Pyrrho is often remembered as the founder of the “skeptics.” He was a painter from Elis before studying under the “naked sages” of India as well as the Persian Magi. Diogenes Laertius says of Pyrrho: “…he seems to have adopted a profoundly noble philosophy, having introduced the notion of inability to attain conviction and that of suspension of judgment” (Book IX.61). He spent long periods of time alone in isolation and some of his paintings were still hanging at the gymnasium of Elis during Diogenes’s day.
Diogenes suggests Pyrrho lived a life consistent with his doctrine (a criteria which he seems to praise with regard to the genre of biography). He distrusted the evidence of his senses and he exercised considerable forethought in his daily life. He was a skilled dialectician and was honored in his home city with a priesthood -he was also exempt from taxation as a philosopher. He lived to about age ninety.

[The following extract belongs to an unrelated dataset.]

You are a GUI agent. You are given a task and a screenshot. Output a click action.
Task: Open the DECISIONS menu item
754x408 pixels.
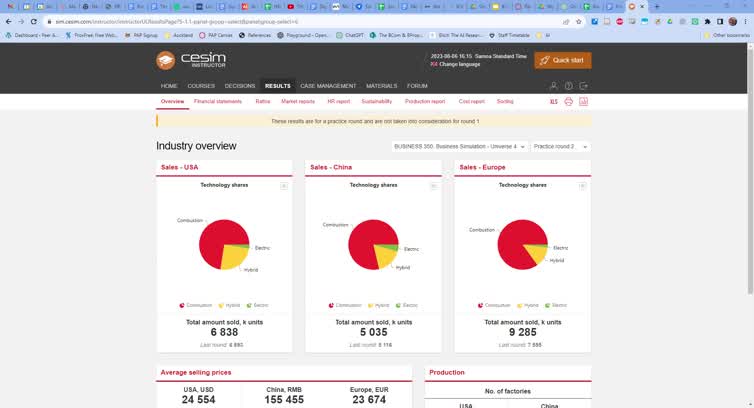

Pyrrho was the first among the Skeptics. Per Diogenes: “The Skeptics, then, devoted themselves to overturning all the dogmas of the schools, while they themselves affirmed nothing dogmatically” (Book IX.74). Their popular phrase was “We Determine Nothing.” Diogenes spends considerable effort discoursing on the succeeding Skeptics and their ten “modes.” He concludes the chapter by noting differing perspectives on the Skeptics: some say impassivity was the goal, while others say gentleness was their goal.
For this reading I used the ‘Compact Edition’ of the Lives of the Eminent Philosophers by Diogenes Laertes translated by Pamela Mensch and edited by James Miller.
In the preface to the Compact Edition the editors note: “Our common goal has been to make Lives as accessible as possible to English-speaking readers -and at the same time to convey some of the essential strangeness of what philosophy once was, in hopes that readers may wonder anew at what philosophy might yet become” (xiii).